L'évolution économique et sociale au XVIIe siècle
Le XVIIe siècle a été pour l'Espagne un siècle de crise économique pour les raisons suivantes :
- La baisse des transferts d'argent de l'Amérique.
- Les nombreuses guerres auxquelles l'Espagne a participé, ce qui a généré des coûts importants.
- La réduction de la production agricole, en grande partie attribuable à la réduction de la main-d'œuvre pour des raisons démographiques (épidémies, expulsion des Morisques, augmentation des migrations, augmentation de la mortalité due aux guerres, montée du nombre de clercs).
- La crise de l'industrie textile castillane, causée par la concurrence étrangère.
- Pour le commerce extérieur avec l'Amérique, la mentalité de l'époque jugeait non rentables les investissements productifs.
La dette du Trésor royal a conduit à six faillites au cours du siècle.
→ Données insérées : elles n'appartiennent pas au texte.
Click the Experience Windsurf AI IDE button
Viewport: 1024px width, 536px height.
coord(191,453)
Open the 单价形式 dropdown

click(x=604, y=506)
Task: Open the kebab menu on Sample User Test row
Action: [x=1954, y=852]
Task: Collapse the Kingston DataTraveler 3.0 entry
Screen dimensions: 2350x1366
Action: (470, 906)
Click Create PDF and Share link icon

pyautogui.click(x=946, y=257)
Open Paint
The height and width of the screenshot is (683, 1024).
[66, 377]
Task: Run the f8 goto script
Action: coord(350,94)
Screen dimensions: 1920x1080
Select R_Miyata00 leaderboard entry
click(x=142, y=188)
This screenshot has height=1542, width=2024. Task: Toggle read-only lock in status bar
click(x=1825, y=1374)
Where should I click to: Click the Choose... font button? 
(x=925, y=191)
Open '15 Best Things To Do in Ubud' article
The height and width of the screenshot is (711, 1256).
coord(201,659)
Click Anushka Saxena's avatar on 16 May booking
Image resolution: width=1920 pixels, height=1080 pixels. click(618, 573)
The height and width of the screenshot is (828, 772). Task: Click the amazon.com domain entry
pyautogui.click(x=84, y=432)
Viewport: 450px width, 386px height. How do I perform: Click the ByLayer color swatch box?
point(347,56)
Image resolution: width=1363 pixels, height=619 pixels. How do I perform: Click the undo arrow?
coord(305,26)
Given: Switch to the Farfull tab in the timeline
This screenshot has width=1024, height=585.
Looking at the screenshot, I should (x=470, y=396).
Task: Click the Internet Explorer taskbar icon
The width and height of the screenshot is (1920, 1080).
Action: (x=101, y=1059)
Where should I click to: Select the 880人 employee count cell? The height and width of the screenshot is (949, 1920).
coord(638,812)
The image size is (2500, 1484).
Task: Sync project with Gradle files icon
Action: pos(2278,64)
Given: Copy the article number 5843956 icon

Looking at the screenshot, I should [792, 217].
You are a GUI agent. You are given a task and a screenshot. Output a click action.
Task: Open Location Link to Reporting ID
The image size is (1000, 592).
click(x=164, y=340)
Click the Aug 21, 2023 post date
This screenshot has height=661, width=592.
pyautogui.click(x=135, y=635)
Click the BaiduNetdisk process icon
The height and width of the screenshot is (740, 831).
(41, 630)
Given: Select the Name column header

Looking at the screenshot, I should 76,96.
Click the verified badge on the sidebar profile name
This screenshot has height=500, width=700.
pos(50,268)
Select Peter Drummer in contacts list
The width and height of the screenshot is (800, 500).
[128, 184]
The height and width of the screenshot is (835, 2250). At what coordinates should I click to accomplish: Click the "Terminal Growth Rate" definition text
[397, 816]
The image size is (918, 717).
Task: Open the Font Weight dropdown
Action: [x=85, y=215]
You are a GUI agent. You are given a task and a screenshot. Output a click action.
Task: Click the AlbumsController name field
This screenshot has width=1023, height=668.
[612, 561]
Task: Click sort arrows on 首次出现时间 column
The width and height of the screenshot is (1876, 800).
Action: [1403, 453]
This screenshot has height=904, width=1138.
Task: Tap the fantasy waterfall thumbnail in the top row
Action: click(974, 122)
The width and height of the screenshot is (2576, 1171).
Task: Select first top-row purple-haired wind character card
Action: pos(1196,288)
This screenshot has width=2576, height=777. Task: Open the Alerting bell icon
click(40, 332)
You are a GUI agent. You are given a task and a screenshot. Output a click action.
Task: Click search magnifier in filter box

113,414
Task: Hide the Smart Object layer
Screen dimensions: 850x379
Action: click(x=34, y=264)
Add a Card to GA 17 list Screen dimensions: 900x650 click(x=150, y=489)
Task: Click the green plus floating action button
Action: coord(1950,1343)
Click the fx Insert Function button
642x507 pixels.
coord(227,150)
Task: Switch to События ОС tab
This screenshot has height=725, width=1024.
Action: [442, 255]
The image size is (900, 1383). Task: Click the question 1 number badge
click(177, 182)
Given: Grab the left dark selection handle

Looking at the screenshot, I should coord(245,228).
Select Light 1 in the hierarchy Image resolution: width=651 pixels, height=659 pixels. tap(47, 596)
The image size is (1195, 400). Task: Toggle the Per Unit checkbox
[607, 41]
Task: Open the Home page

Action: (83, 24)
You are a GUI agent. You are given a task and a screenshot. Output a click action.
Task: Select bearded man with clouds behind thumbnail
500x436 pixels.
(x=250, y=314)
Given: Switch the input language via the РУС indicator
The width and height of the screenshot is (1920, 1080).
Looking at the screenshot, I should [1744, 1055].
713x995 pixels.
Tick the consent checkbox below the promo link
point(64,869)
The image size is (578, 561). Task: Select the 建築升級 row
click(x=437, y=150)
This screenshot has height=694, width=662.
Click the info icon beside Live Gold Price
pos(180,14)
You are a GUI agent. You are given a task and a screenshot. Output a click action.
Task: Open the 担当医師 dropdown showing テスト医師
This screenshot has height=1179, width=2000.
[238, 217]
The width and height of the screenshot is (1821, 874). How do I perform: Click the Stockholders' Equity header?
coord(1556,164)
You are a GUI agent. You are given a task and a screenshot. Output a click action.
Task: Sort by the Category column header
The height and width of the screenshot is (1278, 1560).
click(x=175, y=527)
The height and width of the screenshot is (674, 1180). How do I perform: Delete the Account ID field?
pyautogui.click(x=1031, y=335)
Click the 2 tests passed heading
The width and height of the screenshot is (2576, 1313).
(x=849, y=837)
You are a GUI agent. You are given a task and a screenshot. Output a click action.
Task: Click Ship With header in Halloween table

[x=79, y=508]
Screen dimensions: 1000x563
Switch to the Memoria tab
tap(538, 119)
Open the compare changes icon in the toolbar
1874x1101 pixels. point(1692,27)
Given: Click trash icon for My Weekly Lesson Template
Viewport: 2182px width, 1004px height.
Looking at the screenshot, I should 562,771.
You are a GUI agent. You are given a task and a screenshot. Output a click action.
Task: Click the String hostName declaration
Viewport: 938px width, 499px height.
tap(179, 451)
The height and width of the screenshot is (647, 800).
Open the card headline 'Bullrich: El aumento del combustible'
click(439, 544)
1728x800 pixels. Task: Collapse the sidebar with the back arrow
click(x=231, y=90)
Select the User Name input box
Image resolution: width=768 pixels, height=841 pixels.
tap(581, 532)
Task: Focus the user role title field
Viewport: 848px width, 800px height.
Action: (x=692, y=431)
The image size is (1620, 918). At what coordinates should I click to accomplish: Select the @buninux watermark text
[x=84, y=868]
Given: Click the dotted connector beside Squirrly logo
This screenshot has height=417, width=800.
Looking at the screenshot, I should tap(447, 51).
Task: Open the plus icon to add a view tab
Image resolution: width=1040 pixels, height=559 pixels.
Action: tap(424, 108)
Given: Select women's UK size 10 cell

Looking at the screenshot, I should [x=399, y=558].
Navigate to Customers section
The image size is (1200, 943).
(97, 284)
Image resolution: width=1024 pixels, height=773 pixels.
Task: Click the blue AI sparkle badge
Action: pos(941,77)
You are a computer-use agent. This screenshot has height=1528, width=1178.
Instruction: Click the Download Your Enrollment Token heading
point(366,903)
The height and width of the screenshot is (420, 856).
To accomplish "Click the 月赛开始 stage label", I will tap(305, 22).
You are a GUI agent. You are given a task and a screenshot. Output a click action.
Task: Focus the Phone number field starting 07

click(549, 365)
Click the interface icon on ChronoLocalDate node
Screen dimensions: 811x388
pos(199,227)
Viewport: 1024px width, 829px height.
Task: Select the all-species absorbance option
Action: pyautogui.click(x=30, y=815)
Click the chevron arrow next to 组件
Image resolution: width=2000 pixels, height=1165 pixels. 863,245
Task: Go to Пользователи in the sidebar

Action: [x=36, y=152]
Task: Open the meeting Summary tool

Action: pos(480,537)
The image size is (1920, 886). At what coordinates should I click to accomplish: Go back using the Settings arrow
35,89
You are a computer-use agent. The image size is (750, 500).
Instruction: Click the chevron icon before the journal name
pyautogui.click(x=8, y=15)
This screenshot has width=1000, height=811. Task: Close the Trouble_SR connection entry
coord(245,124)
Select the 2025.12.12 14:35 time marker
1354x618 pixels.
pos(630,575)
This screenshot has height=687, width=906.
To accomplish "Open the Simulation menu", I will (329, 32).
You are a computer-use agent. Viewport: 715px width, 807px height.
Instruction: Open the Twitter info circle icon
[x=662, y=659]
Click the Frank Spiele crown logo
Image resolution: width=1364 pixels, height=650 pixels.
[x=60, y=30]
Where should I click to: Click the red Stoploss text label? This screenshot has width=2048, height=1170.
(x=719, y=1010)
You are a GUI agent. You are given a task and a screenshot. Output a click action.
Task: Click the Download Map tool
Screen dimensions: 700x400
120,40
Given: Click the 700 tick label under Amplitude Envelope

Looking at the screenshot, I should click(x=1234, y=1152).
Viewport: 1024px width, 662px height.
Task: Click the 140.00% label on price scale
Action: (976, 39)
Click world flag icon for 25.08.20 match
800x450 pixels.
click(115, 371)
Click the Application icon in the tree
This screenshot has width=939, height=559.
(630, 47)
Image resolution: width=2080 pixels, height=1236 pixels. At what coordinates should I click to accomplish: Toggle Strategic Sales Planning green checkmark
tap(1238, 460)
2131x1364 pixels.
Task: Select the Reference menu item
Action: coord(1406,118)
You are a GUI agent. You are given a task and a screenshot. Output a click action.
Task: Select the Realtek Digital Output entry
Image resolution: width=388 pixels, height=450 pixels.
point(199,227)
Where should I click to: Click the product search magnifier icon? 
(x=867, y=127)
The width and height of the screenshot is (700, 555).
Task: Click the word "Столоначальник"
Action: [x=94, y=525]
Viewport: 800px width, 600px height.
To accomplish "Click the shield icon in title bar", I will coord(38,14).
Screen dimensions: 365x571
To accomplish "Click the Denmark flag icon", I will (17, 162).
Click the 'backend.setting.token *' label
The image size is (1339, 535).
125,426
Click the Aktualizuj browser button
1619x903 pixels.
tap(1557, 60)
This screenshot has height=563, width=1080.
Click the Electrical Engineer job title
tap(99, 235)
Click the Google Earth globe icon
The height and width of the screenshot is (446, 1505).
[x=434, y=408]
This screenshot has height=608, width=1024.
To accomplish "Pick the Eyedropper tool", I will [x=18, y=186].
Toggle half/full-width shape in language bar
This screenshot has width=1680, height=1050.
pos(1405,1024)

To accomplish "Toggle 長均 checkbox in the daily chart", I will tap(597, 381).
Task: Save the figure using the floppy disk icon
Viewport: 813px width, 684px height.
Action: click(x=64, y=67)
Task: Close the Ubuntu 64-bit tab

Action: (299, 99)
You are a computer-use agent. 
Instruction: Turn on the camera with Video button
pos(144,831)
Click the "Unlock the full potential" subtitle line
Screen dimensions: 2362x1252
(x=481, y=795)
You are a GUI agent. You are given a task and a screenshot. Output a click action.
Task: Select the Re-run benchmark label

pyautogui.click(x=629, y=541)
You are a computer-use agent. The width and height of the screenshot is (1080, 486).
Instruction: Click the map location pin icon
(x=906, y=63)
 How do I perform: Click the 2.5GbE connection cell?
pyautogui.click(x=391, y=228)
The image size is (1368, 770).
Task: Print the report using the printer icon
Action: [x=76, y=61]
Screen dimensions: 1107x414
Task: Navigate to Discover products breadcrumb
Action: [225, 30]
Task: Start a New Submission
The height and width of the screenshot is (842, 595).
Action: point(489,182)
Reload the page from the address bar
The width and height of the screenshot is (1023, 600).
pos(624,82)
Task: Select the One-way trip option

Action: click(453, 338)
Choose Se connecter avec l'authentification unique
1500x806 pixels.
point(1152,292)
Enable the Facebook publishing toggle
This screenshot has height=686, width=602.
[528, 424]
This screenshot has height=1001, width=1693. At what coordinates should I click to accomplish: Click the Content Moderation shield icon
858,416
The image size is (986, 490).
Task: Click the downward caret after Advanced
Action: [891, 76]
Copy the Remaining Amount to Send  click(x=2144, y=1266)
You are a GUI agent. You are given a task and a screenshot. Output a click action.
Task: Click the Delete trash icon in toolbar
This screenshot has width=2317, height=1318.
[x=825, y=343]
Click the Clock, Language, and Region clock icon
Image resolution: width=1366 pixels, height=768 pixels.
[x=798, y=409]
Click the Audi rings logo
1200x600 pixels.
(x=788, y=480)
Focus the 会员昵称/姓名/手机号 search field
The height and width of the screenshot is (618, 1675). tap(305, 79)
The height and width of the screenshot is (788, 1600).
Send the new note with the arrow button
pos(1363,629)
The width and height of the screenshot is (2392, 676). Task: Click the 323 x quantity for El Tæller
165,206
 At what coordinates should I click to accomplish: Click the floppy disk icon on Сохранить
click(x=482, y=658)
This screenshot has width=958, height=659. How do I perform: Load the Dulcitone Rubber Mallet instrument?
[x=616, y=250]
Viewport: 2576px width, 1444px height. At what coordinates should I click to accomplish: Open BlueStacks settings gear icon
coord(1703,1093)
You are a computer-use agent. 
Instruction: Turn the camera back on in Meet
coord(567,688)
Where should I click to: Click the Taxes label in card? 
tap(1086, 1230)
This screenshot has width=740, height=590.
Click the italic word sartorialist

La recherche de nouvelles recettes a été une constante ; des changements monétaires ont même été effectués, comme la frappe de monnaies, ce qui a conduit à une augmentation substantielle des prix. La crise économique était grave dans le Plateau et l'Andalousie, tandis que la côte méditerranéenne et la côte ont connu une reprise économique et même une expansion dans le dernier tiers du siècle.
Quant à la société espagnole, elle est caractérisée au XVIIe siècle par l'accentuation des inégalités économiques et juridiques entre :
- Les classes privilégiées : Elles ont crû en puissance et en nombre (la noblesse a augmenté en raison de la vente de titres nobiliaires par la Couronne pour obtenir des recettes, tandis que le clergé augmentait pour chercher un gagne-pain en temps de crise).
- Les membres du tiers état : Assujettis aux impôts et, dans de nombreux cas, appauvris.
Le résultat fut l'époque du banditisme, des coquins et des mendiants dans les villes, comme cela a été plasmé dans la littérature et l'art du Siècle d'or.